I've read that it is better to implement down counter because when implementing up counter you need one additional comparator and one additional adder so you would use less resources by making down counter.
Since FPGAs don't contain counters and comparators, but LUTs, this approach doesn't tell us anything!
However, I think you might be missing some context: the idea is that a downcounter always stops at 0, which is a really easy value to detect. What differs depending on how "far" you want the thing to count is the value that's loaded on reset. And loading a value once every reset is less complicated than comparing all bits of your value against the counter limit.

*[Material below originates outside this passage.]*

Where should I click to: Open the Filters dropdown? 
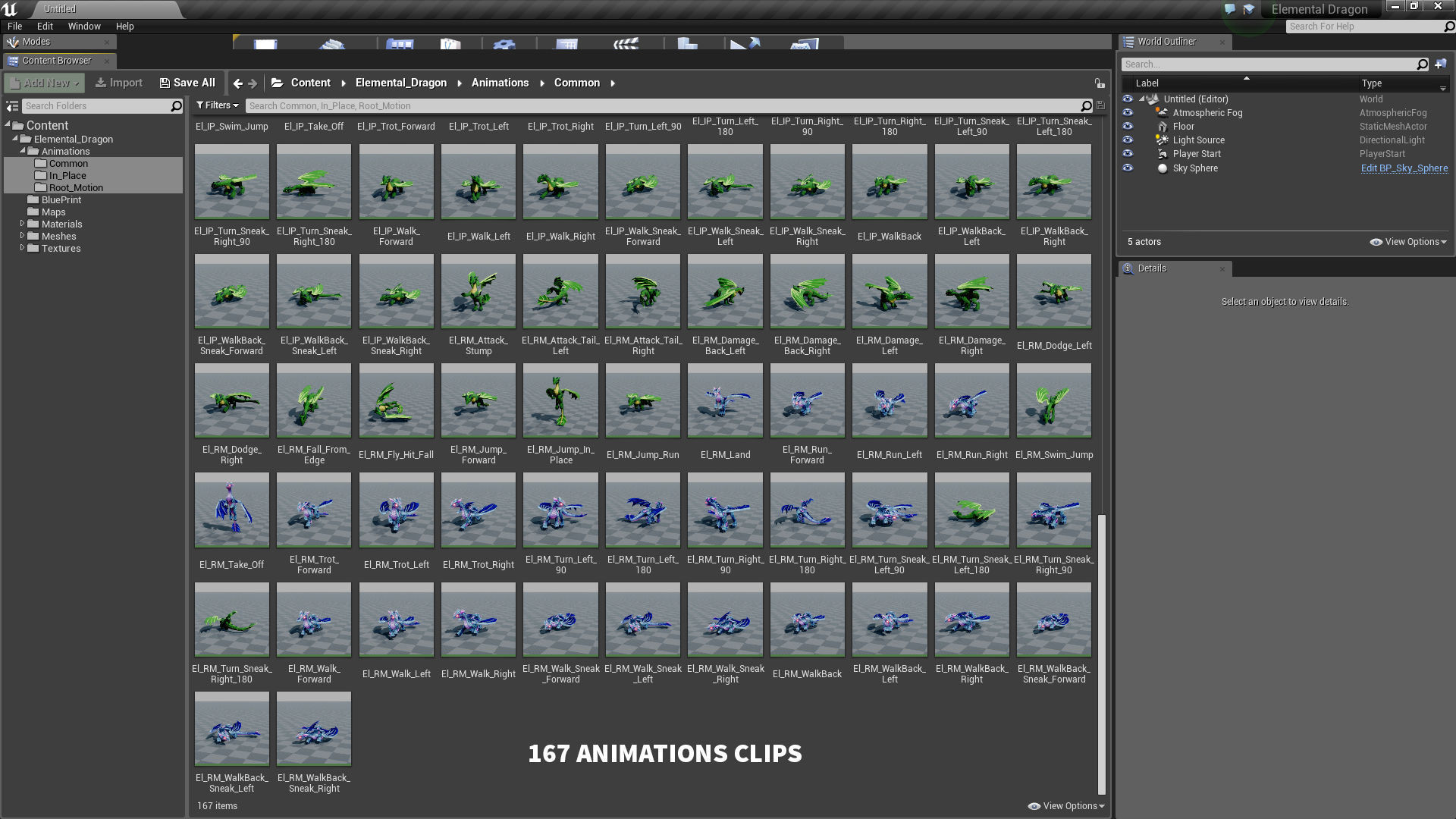[x=217, y=105]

That being said: I've seen many up-counters in actual FPGA HDL designs. It's really not like a comparator would be expensive – honestly, for example, a series-7 Xilinx FPGA has 6-input LUTs, so for counting to something with up to 18 bits, you can do it with 3 LUTs, all of which you find in a single slice(m). It doesn't get any combinatorially "flatter" in hardware, so honestly, this might be optimizing the wrong thing: such an FPGA detects "18 zero bits" exactly the same way it detects "0x3CDEF", by feeding it into three 6-bit LUTs.

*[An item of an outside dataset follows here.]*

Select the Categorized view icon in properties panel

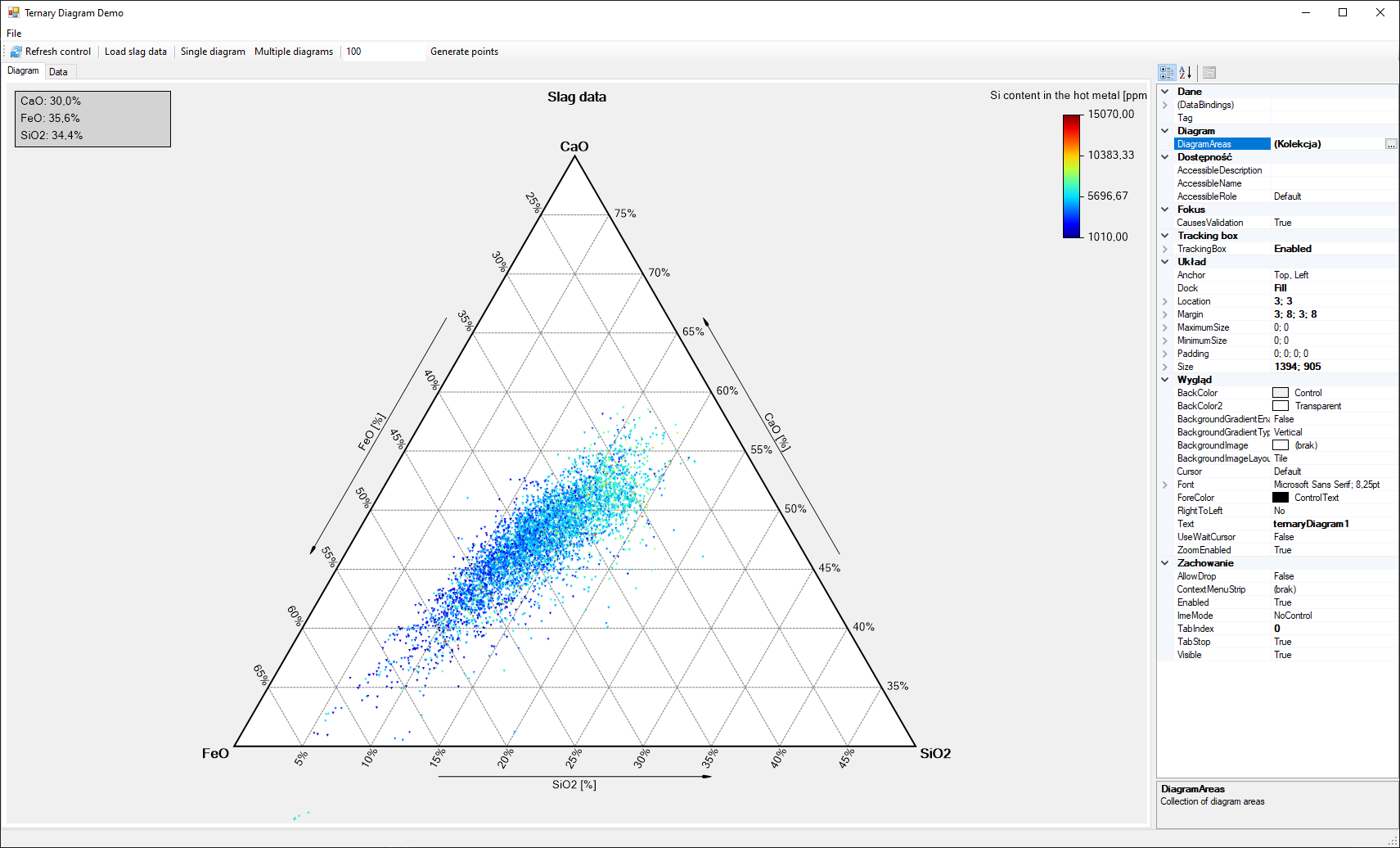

Your reasoning becomes valid for devices with fewer LUT input bits per slice, i.e., when you need to add combinatorial depth to implement the comparison or start consuming a lot of space for the fast comparator. But even in "simpler" FPGAs, the logic blocks (or whatever what are called "slices" by Xilinx are called by others) often have "carry-over" inputs and outputs, to enable exactly that: putting an array of LUTs next to each other, and combining their output in a highly-clockable way. I don't know, but if I had to take a random guess, summers and counters are exactly the reason these are so common.